Impossible to tell from her expression whether she approved of her husband’s ward being betrothed to him of all people. She had once been his mother’s closest friend, but her fine-boned attractiveness was permanently marred by a vague, deep-seated antagonism she must have cultivated for decades. Not unlike her daughter, except that Lucie’s antagonism was lovingly honed like an arrow and had a clear target.

“I’m so glad you saved the poor creature,” Cecily said softly, “all the ladies here are.”

He suspected she knew about their arrangement—there was something in her eyes that struck him as . . . conspiring. Grand. She shouldn’t be in favor of a match that was never going to be. Had she not been a parentless ward but Wycliffe’s daughter, he doubted the man would have offered her up as his bride. Wards, as a rule, were more easily passed on to a reprobate than an earl’s direct blood.

“Come, Cecily,” said Lady Wycliffe. “We are going to take another turn around the room. Lord Ballentine, you will surely be so kind to regale Cecily with the heroic tale at dinner. She is your table partner.”

“Splendid,” he said reflexively, his gaze shifting to the duchess, who quietly stood by. She was in charge of the seating order. Had she been informed about the whole betrothal business?

Did Lucie know? was the next logical question.

His body tightened with an acute sense of alarm.

Lucie must not know. She would never come near his bed if she thought he was going to marry her cousin.

As he searched the crowd for her icy-blond head, he spotted Lord Arthur’s sulky visage near the Rembrandt on the east wall. Slouching next to the Marquess of Doncaster himself.

He felt Cecily’s intrigue, though she was not really looking at him, and he excused himself to go and have Avi brush the cat hair off his jacket.

Two hours later, he found himself boxed in between Lady Wycliffe and Cecily, and Lucie was three tables away, neatly out of sight in the sea of heads between them.

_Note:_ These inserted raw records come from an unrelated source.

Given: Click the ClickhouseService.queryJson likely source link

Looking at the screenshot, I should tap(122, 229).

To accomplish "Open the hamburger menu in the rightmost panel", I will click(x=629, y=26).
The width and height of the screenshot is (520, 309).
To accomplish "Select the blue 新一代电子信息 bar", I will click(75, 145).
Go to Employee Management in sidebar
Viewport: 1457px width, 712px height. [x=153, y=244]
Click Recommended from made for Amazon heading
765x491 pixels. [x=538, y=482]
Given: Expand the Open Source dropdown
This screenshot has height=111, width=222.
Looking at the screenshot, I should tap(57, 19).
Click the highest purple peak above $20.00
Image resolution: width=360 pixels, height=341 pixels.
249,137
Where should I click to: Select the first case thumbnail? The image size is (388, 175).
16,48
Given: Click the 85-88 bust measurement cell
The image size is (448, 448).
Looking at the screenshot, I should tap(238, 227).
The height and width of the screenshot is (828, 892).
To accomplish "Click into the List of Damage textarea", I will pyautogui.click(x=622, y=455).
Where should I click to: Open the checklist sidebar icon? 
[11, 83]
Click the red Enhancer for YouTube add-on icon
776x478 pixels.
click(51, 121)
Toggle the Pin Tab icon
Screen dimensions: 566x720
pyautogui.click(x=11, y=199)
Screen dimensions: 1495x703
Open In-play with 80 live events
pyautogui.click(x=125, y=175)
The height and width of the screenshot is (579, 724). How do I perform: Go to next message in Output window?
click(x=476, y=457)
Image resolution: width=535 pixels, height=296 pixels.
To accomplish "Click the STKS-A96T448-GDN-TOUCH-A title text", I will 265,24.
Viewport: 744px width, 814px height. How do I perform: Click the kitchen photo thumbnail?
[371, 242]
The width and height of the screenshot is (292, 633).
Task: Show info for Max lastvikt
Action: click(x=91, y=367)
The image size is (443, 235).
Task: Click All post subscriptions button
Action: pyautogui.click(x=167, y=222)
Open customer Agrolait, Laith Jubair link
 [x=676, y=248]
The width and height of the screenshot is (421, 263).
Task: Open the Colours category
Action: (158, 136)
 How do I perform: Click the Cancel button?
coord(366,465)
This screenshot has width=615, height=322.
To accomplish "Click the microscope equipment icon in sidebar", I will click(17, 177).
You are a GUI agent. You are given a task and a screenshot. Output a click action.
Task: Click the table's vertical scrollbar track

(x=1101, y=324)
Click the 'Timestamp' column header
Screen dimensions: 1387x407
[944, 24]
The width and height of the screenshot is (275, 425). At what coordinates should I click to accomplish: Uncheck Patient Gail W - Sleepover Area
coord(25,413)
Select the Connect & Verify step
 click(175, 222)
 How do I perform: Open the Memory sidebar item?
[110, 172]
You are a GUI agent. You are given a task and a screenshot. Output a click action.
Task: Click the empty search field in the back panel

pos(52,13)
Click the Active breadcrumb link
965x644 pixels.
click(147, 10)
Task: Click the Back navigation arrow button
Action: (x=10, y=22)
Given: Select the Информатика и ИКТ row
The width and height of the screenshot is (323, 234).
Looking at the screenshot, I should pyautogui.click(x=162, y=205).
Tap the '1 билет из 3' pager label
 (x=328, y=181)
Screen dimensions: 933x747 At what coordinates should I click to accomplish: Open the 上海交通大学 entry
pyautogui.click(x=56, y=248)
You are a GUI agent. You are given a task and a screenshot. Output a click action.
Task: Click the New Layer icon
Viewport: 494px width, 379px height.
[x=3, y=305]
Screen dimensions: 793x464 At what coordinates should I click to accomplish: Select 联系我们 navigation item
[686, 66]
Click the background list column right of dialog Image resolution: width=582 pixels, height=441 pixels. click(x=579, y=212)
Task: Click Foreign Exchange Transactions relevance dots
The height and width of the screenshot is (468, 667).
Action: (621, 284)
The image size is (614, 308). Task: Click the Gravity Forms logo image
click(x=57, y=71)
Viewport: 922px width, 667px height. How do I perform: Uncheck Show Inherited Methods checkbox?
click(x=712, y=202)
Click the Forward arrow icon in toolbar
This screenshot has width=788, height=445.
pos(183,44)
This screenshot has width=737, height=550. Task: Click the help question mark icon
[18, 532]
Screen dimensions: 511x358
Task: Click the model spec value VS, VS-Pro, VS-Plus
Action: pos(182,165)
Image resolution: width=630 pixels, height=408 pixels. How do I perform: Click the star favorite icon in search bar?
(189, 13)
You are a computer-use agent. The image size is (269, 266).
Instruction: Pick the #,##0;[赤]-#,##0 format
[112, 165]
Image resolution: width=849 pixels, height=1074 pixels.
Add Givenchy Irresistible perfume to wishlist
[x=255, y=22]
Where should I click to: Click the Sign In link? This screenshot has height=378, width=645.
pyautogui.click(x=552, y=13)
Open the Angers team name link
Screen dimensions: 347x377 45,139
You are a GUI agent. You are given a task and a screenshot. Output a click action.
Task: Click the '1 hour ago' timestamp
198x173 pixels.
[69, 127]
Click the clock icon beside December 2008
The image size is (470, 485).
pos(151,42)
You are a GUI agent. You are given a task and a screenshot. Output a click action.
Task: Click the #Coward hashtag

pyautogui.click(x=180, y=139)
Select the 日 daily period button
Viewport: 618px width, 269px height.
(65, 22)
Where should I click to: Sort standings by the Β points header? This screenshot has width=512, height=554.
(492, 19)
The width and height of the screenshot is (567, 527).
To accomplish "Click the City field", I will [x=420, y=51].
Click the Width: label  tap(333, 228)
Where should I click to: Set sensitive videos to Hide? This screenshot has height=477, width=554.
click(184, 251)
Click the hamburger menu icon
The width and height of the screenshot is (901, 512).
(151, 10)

Every one of those heads was slightly tilted to the head of the main table, where His Royal Highness Albert Edward, Prince of Wales and future king of England, was seated next to the duke as the guest of honor. The air of the vast dining room was quietly vibrating with hushed excitement as every interaction between Bertie and Montgomery was noted with Argus eyes.

Only Cecily was wholly uninterested in the prince. “It was such a surprise to read that you were behind A Pocketful of Poems,” she said, her big eyes seeking his.

“I imagine.”

She looked like a polished doubloon in a white and gold evening gown, occasionally making a dainty pick at the piece of venison on her plate. Her aunt was unnaturally distracted by her own table partner. Giving the love birds some time to engage in conversation, wasn’t she?

“I don’t remember ever seeing you write anything during those summers at Wycliffe Hall,” Cecily prodded gently.

Had she noticed him at all, then? She had still been a girl during the last holiday he had spent at Wycliffe’s, no older than twelve, all gangly legs and braids.

“Writers often work at night,” he said absently.

He had gleaned that Lucie was seated between the Greenfield heir, Zachary, and Lord Melvin, an outsider in the House of Lords thanks to his overt support of women’s suffrage. Melvin was Lucie’s age and still unattached. They were probably going to flirt outrageously under the pretense of a policy debate or some such. A twinge in his right hand drew his attention to the fact that he was gripping his fork as though he meant to strangle it.